7.8 KiB
7.8 KiB
| name | description |
|---|---|
| k3s-infra | K3s Kubernetes cluster management. Use when working on cluster infrastructure, backups, deployments, HA, networking, scaling, CNPG databases, Traefik ingress, cert-manager, or any K8s operations on the Hetzner cluster. |
K3s Infrastructure Skill
Manage the 3-node K3s Kubernetes cluster on Hetzner Cloud.
Quick Reference
SSH Access:
ssh k3s-mgr # Control plane (188.34.201.101)
ssh k3s-w1 # Worker (159.69.23.121)
ssh k3s-w2 # Worker (46.225.169.60)
kubectl (on k3s-mgr):
export KUBECONFIG=/etc/rancher/k3s/k3s.yaml
export PATH=$PATH:/usr/local/bin
Hetzner API:
source /home/openclaw/.openclaw/workspace/.credentials/services.env
# Use $COOLIFY_HETZNER_API_KEY for Hetzner Cloud API calls
NEVER read credential files directly. Source them in scripts.
Cluster Architecture
Internet → Hetzner LB (46.225.37.135:80/443)
↓
k3s-w1 / k3s-w2 (Traefik DaemonSet)
↓
App Pods (DocFast, SnapAPI, ...)
↓
PgBouncer Pooler (main-db-pooler.postgres.svc:5432)
↓
CloudNativePG (main-db, 2 instances, PostgreSQL 17.4)
Nodes
| Node | Role | Public IP | Private IP | Hetzner ID |
|---|---|---|---|---|
| k3s-mgr | Control plane (tainted NoSchedule) | 188.34.201.101 | 10.0.1.5 | 121365837 |
| k3s-w1 | Worker | 159.69.23.121 | 10.0.1.6 | 121365839 |
| k3s-w2 | Worker | 46.225.169.60 | 10.0.1.7 | 121365840 |
- All CAX11 ARM64 (2 vCPU, 4GB RAM), Hetzner nbg1
- SSH key:
/home/openclaw/.ssh/id_ed25519 - Private network: 10.0.0.0/16, Flannel on enp7s0
- K3s version: v1.34.4+k3s1
Load Balancer
- Name:
k3s-lb, Hetzner ID 5834131 - IP: 46.225.37.135
- Targets: k3s-w1, k3s-w2 on ports 80/443
- Health: TCP, 15s interval, 3 retries
Namespaces
| Namespace | Purpose | Replicas |
|---|---|---|
docfast |
DocFast production | 2 |
docfast-staging |
DocFast staging | 1 |
snapapi |
SnapAPI production | 2 (target) |
snapapi-staging |
SnapAPI staging | 1 |
postgres |
CNPG cluster + PgBouncer | 2+2 |
cnpg-system |
CNPG operator | 2 |
cert-manager |
Let's Encrypt certs | - |
kube-system |
CoreDNS, Traefik, etc. | - |
Database (CloudNativePG)
- Cluster:
main-dbinpostgresnamespace, 2 instances - PostgreSQL: 17.4, 10Gi local-path storage per instance
- PgBouncer:
main-db-pooler, 2 instances, transaction mode - Connection:
main-db-pooler.postgres.svc:5432 - User: docfast / docfast (shared across projects for now)
Databases:
| Database | Project | Namespace |
|---|---|---|
docfast |
DocFast prod | docfast |
docfast_staging |
DocFast staging | docfast-staging |
snapapi |
SnapAPI prod | snapapi |
snapapi_staging |
SnapAPI staging | snapapi-staging |
DB access (find primary first!):
# Check which is primary
kubectl get pods -n postgres -l role=primary -o name
# Or check manually
kubectl exec -n postgres main-db-1 -c postgres -- psql -U postgres -c "SELECT pg_is_in_recovery();"
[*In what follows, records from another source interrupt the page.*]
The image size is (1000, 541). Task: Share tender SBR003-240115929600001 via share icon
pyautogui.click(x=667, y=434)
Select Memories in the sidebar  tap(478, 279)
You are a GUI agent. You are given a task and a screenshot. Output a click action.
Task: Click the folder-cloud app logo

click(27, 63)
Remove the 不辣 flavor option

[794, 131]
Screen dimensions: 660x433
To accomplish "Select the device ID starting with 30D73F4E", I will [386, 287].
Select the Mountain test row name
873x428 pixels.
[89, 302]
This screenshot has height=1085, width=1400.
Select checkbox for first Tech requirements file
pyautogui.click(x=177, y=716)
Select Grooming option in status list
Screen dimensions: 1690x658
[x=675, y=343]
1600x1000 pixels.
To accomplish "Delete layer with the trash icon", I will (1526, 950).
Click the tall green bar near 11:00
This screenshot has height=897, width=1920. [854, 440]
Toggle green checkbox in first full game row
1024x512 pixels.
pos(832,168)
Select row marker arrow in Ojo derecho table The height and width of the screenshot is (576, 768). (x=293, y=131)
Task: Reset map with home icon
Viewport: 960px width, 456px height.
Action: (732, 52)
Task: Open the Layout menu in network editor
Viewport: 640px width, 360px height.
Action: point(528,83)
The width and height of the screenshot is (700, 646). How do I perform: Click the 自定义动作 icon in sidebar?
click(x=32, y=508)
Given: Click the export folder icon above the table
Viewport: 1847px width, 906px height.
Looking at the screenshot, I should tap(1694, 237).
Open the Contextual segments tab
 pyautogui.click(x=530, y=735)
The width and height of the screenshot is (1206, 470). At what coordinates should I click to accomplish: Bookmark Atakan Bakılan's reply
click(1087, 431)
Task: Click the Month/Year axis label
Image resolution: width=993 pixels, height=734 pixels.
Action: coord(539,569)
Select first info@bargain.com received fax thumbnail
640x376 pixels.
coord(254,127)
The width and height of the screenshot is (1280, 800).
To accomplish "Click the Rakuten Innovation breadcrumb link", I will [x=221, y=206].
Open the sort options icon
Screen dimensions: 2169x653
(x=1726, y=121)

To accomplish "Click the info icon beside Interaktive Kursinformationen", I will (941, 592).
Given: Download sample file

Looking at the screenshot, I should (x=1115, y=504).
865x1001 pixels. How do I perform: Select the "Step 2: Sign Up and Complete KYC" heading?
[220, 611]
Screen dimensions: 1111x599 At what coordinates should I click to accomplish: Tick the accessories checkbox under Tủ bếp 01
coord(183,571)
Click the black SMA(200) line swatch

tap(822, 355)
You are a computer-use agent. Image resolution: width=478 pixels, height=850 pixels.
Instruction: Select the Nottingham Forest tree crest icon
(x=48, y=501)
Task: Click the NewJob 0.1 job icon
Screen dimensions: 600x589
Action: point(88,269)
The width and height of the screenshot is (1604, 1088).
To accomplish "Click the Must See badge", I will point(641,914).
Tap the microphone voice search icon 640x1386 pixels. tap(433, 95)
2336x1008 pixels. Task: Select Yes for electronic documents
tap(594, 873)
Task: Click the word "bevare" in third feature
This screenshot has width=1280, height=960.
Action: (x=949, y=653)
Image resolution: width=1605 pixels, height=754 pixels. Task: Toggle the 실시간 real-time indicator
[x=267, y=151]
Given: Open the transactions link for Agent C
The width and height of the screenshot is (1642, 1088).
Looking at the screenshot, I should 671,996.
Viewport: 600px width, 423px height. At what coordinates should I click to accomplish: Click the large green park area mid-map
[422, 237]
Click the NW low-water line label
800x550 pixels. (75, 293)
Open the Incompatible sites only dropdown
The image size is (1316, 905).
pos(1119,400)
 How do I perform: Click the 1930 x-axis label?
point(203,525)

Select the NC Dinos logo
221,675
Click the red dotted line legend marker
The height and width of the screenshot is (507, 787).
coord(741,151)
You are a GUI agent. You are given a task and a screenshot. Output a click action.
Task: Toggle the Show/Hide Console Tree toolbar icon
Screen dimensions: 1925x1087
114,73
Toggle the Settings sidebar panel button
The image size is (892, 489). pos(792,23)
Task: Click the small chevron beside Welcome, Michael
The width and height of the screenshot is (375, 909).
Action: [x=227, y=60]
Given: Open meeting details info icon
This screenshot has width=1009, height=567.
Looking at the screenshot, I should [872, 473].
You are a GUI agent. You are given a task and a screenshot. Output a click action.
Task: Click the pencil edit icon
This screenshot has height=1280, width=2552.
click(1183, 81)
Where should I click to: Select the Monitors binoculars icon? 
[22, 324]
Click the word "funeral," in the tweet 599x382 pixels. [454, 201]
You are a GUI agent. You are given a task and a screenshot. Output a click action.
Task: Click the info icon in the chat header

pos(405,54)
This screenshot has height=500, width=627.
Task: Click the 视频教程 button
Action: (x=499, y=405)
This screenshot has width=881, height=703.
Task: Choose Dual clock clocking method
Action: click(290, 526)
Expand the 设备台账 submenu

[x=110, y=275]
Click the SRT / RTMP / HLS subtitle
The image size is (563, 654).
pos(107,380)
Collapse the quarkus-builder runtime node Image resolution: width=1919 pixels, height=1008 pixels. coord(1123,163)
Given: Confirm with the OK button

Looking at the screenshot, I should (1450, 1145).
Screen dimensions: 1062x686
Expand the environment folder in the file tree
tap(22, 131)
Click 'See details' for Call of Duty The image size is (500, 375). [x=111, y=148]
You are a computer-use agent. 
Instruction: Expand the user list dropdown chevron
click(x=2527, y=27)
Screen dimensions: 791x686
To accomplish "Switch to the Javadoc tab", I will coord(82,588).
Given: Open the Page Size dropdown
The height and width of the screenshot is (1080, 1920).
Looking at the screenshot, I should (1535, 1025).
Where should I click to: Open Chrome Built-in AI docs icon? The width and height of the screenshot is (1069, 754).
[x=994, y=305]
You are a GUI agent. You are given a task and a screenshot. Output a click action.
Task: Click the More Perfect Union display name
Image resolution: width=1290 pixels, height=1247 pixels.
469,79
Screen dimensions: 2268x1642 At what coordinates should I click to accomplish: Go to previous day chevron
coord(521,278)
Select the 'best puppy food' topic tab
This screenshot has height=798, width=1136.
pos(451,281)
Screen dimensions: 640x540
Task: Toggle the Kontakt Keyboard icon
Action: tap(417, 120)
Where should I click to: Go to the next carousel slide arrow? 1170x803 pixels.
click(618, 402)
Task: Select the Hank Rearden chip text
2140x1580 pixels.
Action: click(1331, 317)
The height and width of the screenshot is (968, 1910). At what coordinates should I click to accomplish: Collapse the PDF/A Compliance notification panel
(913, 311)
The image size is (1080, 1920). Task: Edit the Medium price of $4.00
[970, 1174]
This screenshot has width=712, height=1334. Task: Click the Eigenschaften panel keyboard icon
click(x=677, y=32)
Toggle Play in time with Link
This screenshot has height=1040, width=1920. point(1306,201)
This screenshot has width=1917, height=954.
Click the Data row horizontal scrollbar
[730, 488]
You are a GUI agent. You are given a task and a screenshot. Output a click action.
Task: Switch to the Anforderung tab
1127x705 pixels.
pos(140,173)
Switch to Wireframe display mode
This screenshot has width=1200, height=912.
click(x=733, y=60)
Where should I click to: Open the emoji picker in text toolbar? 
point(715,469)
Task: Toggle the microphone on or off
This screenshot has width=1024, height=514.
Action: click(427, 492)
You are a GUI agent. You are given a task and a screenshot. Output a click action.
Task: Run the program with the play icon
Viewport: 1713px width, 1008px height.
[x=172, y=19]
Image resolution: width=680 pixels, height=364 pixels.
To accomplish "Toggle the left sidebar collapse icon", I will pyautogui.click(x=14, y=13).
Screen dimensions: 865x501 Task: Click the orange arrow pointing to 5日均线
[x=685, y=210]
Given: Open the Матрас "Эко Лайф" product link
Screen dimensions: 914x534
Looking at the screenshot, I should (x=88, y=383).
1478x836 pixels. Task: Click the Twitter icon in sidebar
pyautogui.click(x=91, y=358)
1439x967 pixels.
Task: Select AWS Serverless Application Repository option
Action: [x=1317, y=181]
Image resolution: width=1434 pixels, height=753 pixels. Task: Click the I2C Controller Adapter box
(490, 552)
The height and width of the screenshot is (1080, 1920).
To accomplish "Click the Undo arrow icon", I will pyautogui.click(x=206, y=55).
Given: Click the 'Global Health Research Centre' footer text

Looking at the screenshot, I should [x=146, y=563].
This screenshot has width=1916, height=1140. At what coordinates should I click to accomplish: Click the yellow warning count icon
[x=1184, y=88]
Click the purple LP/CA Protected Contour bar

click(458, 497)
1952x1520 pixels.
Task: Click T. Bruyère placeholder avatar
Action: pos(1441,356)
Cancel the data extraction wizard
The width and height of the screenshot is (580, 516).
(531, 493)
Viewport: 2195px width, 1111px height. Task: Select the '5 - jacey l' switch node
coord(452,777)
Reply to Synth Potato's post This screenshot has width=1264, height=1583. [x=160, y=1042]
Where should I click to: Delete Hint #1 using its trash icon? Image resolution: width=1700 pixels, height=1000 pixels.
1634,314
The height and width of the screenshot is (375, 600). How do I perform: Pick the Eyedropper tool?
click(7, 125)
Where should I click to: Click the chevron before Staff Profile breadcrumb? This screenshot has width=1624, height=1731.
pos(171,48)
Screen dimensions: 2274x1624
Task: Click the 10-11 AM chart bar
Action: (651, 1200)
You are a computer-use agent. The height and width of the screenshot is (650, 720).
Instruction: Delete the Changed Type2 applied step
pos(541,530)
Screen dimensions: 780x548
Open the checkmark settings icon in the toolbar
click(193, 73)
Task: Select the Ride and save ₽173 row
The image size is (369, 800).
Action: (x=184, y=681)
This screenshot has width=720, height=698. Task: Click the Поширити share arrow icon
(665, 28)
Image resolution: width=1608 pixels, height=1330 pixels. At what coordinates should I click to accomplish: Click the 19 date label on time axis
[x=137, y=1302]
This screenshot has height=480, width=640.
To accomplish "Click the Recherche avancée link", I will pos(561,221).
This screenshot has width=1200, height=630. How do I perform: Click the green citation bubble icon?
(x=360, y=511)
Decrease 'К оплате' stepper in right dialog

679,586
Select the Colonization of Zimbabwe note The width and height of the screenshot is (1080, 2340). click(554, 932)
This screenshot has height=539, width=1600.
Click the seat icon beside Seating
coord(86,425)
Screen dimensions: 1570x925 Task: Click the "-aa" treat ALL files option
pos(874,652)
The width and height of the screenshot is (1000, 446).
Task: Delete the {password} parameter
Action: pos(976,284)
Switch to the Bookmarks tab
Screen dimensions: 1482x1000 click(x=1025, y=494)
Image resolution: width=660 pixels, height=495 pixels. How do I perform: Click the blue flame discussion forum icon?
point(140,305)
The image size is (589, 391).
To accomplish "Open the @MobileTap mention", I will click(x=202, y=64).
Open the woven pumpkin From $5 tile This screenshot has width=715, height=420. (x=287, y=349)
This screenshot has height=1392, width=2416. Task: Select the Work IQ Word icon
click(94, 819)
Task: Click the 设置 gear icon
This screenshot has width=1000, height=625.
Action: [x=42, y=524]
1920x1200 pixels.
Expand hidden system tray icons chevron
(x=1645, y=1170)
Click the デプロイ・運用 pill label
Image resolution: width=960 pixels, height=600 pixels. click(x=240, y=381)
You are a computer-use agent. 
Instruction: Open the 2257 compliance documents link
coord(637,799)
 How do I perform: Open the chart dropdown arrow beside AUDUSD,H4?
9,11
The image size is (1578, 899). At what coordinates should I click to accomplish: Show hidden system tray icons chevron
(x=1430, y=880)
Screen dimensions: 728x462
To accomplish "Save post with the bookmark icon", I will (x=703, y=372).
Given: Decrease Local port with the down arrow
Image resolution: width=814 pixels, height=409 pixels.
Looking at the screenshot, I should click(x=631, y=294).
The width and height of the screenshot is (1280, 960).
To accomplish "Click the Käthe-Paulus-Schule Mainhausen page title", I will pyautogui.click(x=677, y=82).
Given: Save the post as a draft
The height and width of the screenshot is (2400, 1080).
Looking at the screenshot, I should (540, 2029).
# f = primary, t = replica
# Connect to a database
kubectl exec -n postgres <primary-pod> -c postgres -- psql -U docfast -d <dbname>
HA Configuration
⚠️ All spread constraints are RUNTIME PATCHES — may not survive K3s upgrades!
| Component | Replicas | Strategy |
|---|---|---|
| CoreDNS | 3 | preferredDuringScheduling podAntiAffinity (mgr+w1+w2) |
| CNPG Operator | 2 | topologySpreadConstraints DoNotSchedule (w1+w2) |
| PgBouncer | 2 | requiredDuringScheduling podAntiAffinity (w1+w2) |
| DocFast Prod | 2 | preferredDuringScheduling podAntiAffinity (w1+w2) |
Failover Tuning:
- Readiness: every 5s, fail after 2 (~10s detection)
- Liveness: every 10s, fail after 3
- Node tolerations: 10s (was 300s default)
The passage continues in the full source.